Cameroun : cinq capitales régionales dépassent le seuil Cemac
La désinflation gagne du terrain au Cameroun, mais la moyenne nationale masque une géographie des prix profondément inégale. Le rapport de l’Institut national de la statistique (INS) sur l’évolution de l’inflation en mai 2026 révèle que cinq capitales régionales sur dix affichent un rythme de hausse supérieur au seuil de tolérance de 3% admis dans la zone Cemac.
La hiérarchie des prix dessinée par l’INS place Bertoua en tête, avec une progression de 4,2% du niveau général des prix sur les marchés. Suivent Ngaoundéré (3,8%), Bafoussam (3,7%), Bamenda (3,6%) et Buea (3,2%). Yaoundé, la capitale politique, se situe exactement sur la ligne de crête communautaire, à 3%.

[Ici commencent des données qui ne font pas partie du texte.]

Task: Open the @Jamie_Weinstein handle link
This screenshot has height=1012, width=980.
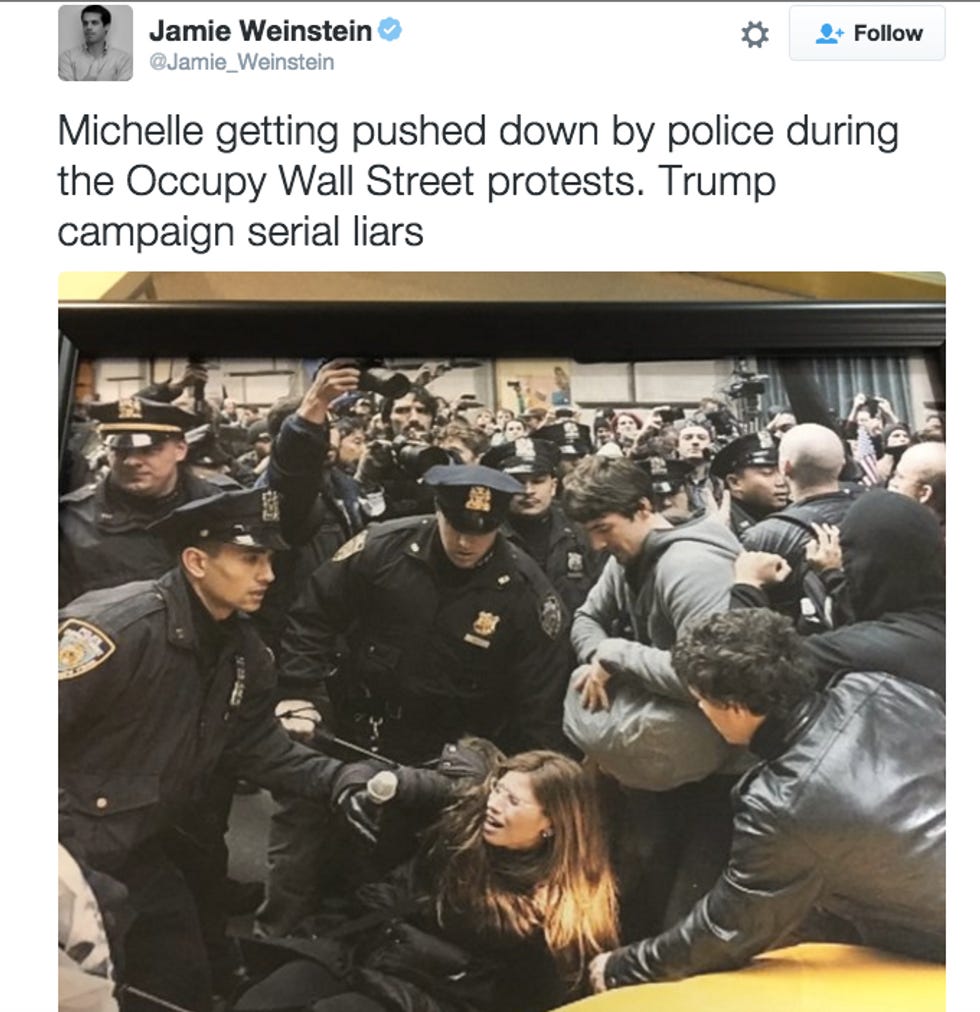Action: click(x=241, y=63)
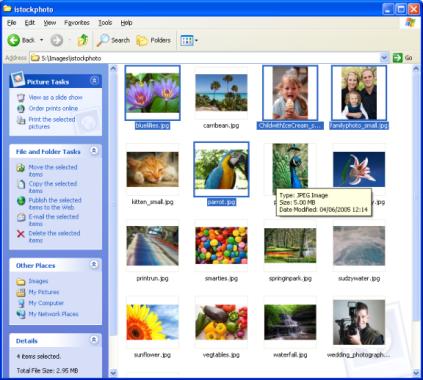Click the red X delete icon

coord(21,234)
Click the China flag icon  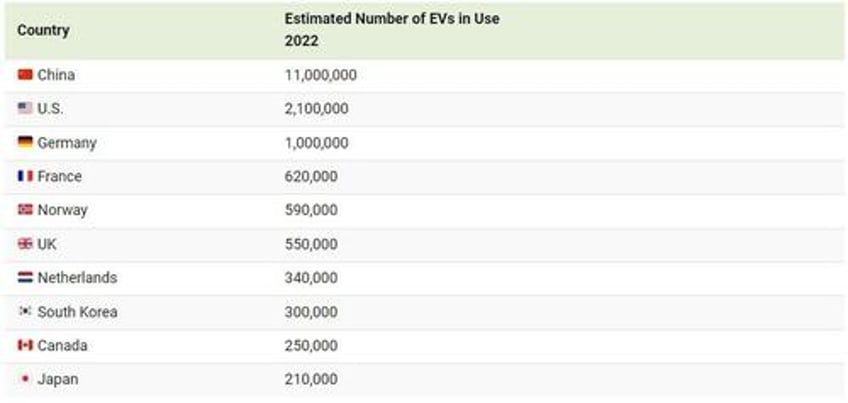[x=25, y=75]
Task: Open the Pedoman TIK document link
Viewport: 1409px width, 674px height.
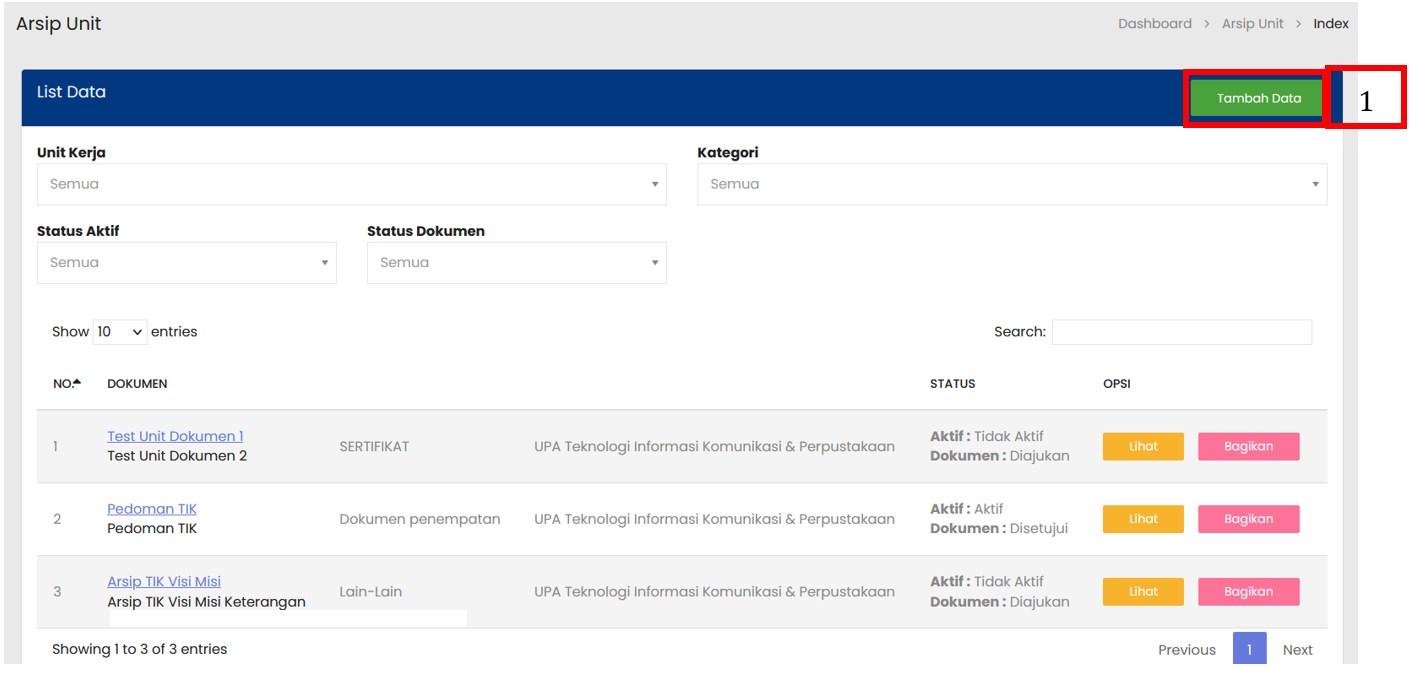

Concrètement, les écarts dans les prix tiennent à des facteurs structurels : coûts de transport variables, disponibilité inégale des produits locaux, circuits d’approvisionnement fragmentés et persistance de goulets d’étranglement logistiques dans certaines zones.
Au-delà de l’analyse strictement statistique, la carte de l’inflation épouse celle de l’insécurité. Bamenda et Buea, capitales régionales du Nord-Ouest et du Sud-Ouest anglophones, subissent depuis fin 2016 les effets d’un conflit séparatiste qui perturbe la production agricole et les flux commerciaux.
Le même mécanisme se retrouve à Ngaoundéré et Bertoua, chefs-lieux de l’Adamaoua et de l’Est, deux régions déstabilisées par les incursions récurrentes de bandes armées venues de Centrafrique et du Tchad.
Reste que la théorie sécuritaire achoppe sur un cas emblématique. Maroua, capitale de l’Extrême-Nord, est la ville la plus exposée aux exactions de la secte islamiste nigériane Boko Haram depuis 2016.
La dépréciation continue du naira rend les marchandises importées, souvent introduites par des circuits informels, particulièrement compétitives face au franc CFA. Ce différentiel monétaire agit comme un amortisseur inflationniste, transformant la frontière poreuse en soupape de pouvoir d’achat pour les ménages de la région.
La Banque des États de l’Afrique centrale (Beac) pilote la politique monétaire de la sous-région. Cette convergence vers la cible constitue une nouvelle marge de manœuvre, mais rappelle que le rétablissement des équilibres nominaux ne suffira pas à restaurer le pouvoir d’achat dans toutes les régions du pays.